> **Задание 1**: Воспроизведите ниже полностью и без каких-либо изменений текст интервью с праправнуком Льва Толстого.

> **Фрагмент документа**:
————
ВЛАДИМИР ТОЛСТОЙ: "ЛЕВ ТОЛСТОЙ ДО КОНЦА ЖИЗНИ ОСТАВАЛСЯ ГЛУБОКО ВЕРУЮЩИМ"


    Интервью с праправнуком писателя


    В начале февраля Владимир Ильич Толстой, директор дома-музея в Ясной Поляне, обратился в Московскую Патриархию с предложением осмыслить значение акта отлучения Льва Толстого от Церкви для России в связи с сотой годовщиной отлучения писателя от Церкви. Отказ Патриарха Алексия II обсуждать этот вопрос заметно всколыхнул российское общество. В.И.Толстой рассказывает нашему корреспонденты о своих побуждениях и надеждах.

- Владимир Ильич, вероятно, сначала несколько слов о смысле вашего обращения, о побуждениях, которыми вы руководствовались, написав письмо.
-Письмо было очень коротким и чрезвычайно деликатным. В его тексте не было ничего подобного просьбам реабилитировать, отменить решение Священного Синода или простить кого-то. Я прекрасно понимаю, что не имею права давать конкретные рекомендации Церкви, и никогда не мыслил брать на себя подобную ответственность. Единственное, о чем я просил: не проходите мимо!
Есть некая дата, существенная для российской истории. Прошел век, век суровый для России. И мне хотелось по прошествии этих ста лет все же вернуться к осмыслению и самого акта отлучения Льва Толстого, и его последствий для жизни русского общества, русского человека, в том числе православного.
————
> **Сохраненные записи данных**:

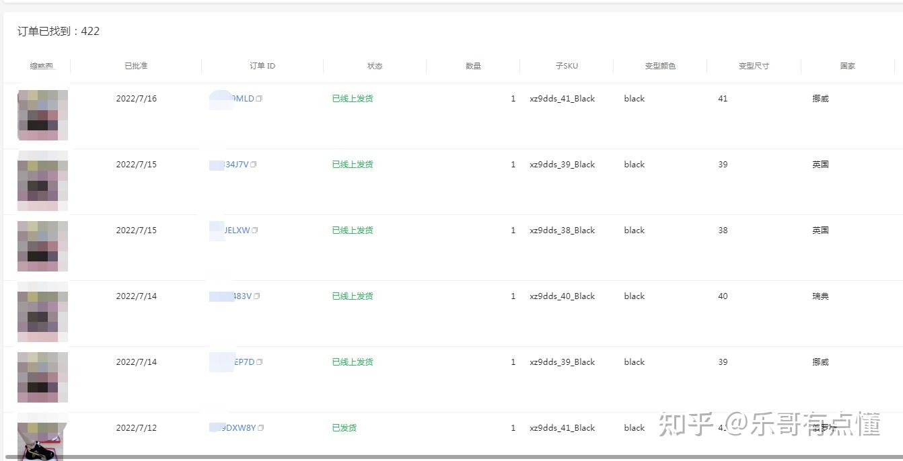Viewport: 903px width, 461px height.
Task: Click the copy icon beside order ID ending 9DXW8Y
Action: click(x=261, y=427)
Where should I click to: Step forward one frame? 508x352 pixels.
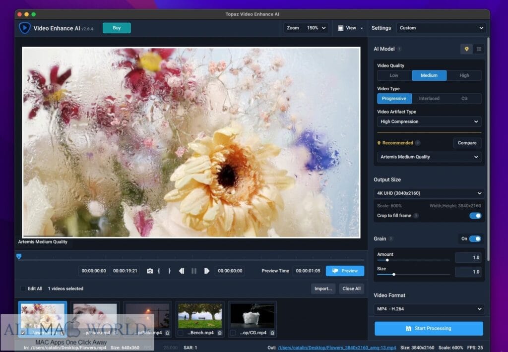coord(207,271)
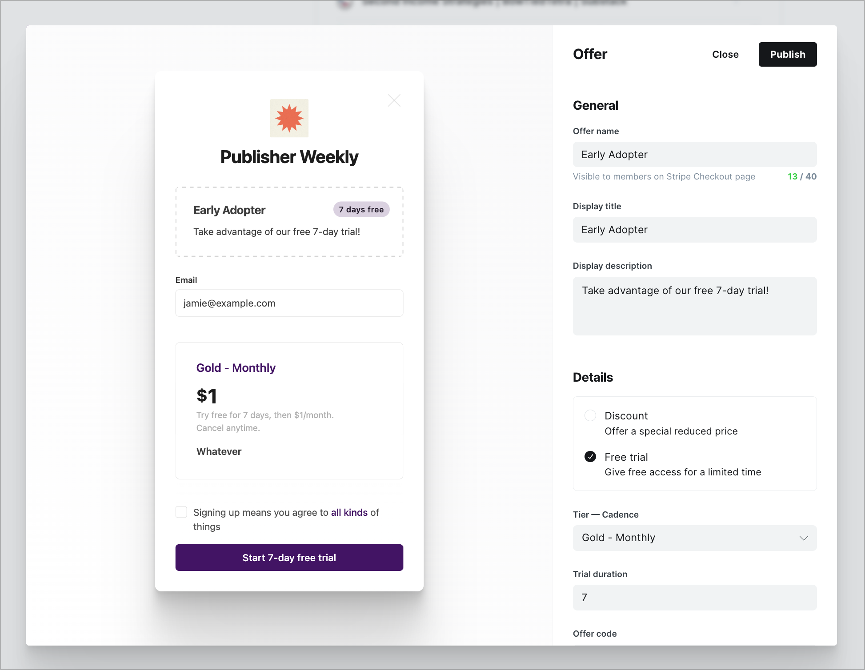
————
> **Задание 2**: Выпишите дословно все строки приведенных выше записей, не затрагивая текст интервью. Изображения в ответ не включайте.

> **Правильный ответ 1**:
ВЛАДИМИР ТОЛСТОЙ: "ЛЕВ ТОЛСТОЙ ДО КОНЦА ЖИЗНИ ОСТАВАЛСЯ ГЛУБОКО ВЕРУЮЩИМ"


    Интервью с праправнуком писателя


    В начале февраля Владимир Ильич Толстой, директор дома-музея в Ясной Поляне, обратился в Московскую Патриархию с предложением осмыслить значение акта отлучения Льва Толстого от Церкви для России в связи с сотой годовщиной отлучения писателя от Церкви. Отказ Патриарха Алексия II обсуждать этот вопрос заметно всколыхнул российское общество. В.И.Толстой рассказывает нашему корреспонденты о своих побуждениях и надеждах.

- Владимир Ильич, вероятно, сначала несколько слов о смысле вашего обращения, о побуждениях, которыми вы руководствовались, написав письмо.
-Письмо было очень коротким и чрезвычайно деликатным. В его тексте не было ничего подобного просьбам реабилитировать, отменить решение Священного Синода или простить кого-то. Я прекрасно понимаю, что не имею права давать конкретные рекомендации Церкви, и никогда не мыслил брать на себя подобную ответственность. Единственное, о чем я просил: не проходите мимо!
Есть некая дата, существенная для российской истории. Прошел век, век суровый для России. И мне хотелось по прошествии этих ста лет все же вернуться к осмыслению и самого акта отлучения Льва Толстого, и его последствий для жизни русского общества, русского человека, в том числе православного.

> **Правильный ответ 2**:
Viewport: 903px width, 461px height.
Task: Click the copy icon beside order ID ending 9DXW8Y
Action: click(x=261, y=427)
Where should I click to: Step forward one frame? 508x352 pixels.
coord(207,271)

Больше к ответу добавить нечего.